“In Beijing, due to urban expansion, natural wetlands have been disappearing; the total area of urban wetlands has been decreasing year by year,” according to Friends of Nature (FON).
Founded in 1996 by several scholars in a beautiful public garden in the western suburbs of Beijing, FON was one of the earliest environmental NGOs in China. It believes in public participation: “How to find suitable ways for more people to understand the wetlands around them has always been our core mission.”
On Feb 2, 2022, World Wetland Day, FON released the 2021 Summary of Wetland Protection Activities, systematically reviewing its work in the field over the past year.
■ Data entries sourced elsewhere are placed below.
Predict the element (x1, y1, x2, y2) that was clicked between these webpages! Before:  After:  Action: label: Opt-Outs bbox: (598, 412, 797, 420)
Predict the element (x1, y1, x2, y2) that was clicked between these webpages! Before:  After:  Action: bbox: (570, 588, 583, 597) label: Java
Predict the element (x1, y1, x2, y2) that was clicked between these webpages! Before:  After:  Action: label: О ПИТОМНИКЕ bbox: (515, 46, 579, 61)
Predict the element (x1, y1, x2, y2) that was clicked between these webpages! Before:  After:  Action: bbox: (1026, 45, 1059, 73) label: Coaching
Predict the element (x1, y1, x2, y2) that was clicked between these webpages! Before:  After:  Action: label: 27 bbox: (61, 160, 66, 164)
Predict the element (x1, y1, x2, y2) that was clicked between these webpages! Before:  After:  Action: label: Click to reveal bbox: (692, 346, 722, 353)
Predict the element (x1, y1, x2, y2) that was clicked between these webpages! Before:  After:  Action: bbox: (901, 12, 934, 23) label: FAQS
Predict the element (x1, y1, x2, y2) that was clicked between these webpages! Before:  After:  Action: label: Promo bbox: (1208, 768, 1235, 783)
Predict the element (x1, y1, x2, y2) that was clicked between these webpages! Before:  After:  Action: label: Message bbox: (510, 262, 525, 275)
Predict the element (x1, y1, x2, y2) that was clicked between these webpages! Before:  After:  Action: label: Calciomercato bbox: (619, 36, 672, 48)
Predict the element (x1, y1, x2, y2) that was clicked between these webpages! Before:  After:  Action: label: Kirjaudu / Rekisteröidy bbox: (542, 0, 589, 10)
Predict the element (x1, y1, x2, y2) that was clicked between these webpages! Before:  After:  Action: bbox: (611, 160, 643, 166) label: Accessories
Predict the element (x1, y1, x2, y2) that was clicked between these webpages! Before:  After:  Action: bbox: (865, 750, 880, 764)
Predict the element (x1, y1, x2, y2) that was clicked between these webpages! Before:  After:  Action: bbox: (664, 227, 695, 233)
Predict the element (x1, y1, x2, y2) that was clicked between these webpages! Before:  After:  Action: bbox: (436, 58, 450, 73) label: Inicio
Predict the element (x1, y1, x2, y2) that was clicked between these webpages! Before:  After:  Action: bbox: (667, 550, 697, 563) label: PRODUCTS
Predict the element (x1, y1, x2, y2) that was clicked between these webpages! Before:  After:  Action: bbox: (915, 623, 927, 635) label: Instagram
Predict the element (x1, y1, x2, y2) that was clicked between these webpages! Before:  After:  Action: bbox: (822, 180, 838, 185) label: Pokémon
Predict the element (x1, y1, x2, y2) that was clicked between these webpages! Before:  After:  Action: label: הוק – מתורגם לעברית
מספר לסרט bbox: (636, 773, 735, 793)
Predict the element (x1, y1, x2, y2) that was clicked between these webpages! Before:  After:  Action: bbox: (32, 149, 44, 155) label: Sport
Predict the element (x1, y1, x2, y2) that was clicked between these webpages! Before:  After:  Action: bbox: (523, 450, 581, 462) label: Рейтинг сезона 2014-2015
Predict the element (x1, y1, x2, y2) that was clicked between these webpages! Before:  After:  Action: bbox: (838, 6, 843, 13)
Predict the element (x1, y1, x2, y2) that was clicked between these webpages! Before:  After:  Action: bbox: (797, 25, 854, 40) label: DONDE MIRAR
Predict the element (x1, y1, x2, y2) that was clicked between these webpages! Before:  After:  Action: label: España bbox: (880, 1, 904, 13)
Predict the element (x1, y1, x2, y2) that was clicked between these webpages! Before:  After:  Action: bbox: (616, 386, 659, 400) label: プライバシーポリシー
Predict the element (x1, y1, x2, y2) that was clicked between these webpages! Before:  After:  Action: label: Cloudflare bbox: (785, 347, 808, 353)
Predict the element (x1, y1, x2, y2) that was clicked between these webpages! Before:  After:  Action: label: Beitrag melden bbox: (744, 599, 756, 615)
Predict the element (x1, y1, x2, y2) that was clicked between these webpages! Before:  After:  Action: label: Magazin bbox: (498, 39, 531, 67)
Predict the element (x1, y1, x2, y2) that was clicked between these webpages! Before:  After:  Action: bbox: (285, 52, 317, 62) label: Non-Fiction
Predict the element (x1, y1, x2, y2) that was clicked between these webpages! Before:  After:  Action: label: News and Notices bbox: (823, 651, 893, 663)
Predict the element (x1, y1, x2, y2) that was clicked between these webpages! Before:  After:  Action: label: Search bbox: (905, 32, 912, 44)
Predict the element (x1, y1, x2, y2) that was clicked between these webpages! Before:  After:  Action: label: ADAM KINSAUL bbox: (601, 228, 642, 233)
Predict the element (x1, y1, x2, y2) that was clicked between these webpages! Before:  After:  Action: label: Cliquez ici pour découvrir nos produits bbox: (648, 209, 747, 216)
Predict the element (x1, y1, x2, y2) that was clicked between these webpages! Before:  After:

One activity organized by FON was the Training for Wetland Tour Guides. “On the one hand, we hope that the public can enter the wetland to understand it; on the other hand, the fragile wetland environment cannot be damaged by the public. In this case, the role of the wetland tour guide is very important.”
From May to July 2021, 38 trainees from 10 different teams participated in the first training session in Beijing. Later in November, the second training session was held in Shanghai, but due to the epidemic, only 14 volunteers out of the 25 who signed up across the country were able to participate in the training. “We have not only trained many volunteer tour guides, but also built a platform for the public to participate in various wetland-related activities.”
Another interesting activity was Wetland Sketching. In July and September, FON cooperated with another local NGO, Sketching Beijing, and carried out two wetland sketching activities in Beijing Xihai Wetland and Beijing Olympic Forest Wetland. Amateur painters were invited to participate, creating more than 100 sketches of wetland scenery.
In addition, members of the public have also been encouraged to spontaneously visit the wetlands around them, to take pictures of different species and send them to FON’s office in Beijing.
Since September 2021, a total of 1,726 pieces of feedback and 14,786 biodiversity photographs have been received from 75 cities across the country. These photos were compiled into eight issues of the Wetland Species Calendar for further conservation advocacy.
Outside Beijing, FON’s volunteer groups in Shanghai, Wuhan, Chengdu, Hangzhou, Shenzhen, Wuxi, and Guangzhou have also carried out various tasks, such as the plant survey in Chengdu, bird observations in Hangzhou, and a clean-up of invasive species, like the fu shou snail in Shanghai.
In addition to the above-mentioned advocacy activities for the public, FON has also conducted a series of legal activities, including:
- Twice submitting comments and suggestions to the Legal Affairs Committee of the National People’s Congress on the formulation of the Wetland Protection Law;
- Initiating public interest lawsuits against the possible damage to wetlands caused by related projects in Beijing, Shanghai, Yunnan, Jiangsu, Hubei and other places;
- Inviting professional volunteers with backgrounds in law and ecology to participate in writing and publishing the Wetland Case-Study Reports and FON – Environmental Policy & Legal Analysis Report (Wetland Management).
During the public consultation on the Wetland Protection Law (Second Review Draft), FON and Beijing Entrepreneurs Environmental Protection Foundation invited five wetland experts to conduct an online discussion through the Tencent conference and WeChat live broadcast platform. A total of 1,900 people watched the broadcast, with some media organizations also covering the event.
In the 2021 Summary, FON pointed out some problems and difficulties with protecting wetlands. For example, protection in China is mainly based on the Wetland Protection Directory, allowing those in the directory to be protected by clear laws and regulations. However, there are still many wetlands not included in the protection list.
Besides, the functions of wetlands, such as conserving water sources, improving local microclimates, preventing floods, and promoting biodiversity are weakening year by year, due to China’s rapid urbanization.
It is hoped that through the efforts of FON, more people will learn about wetlands and help to protect them.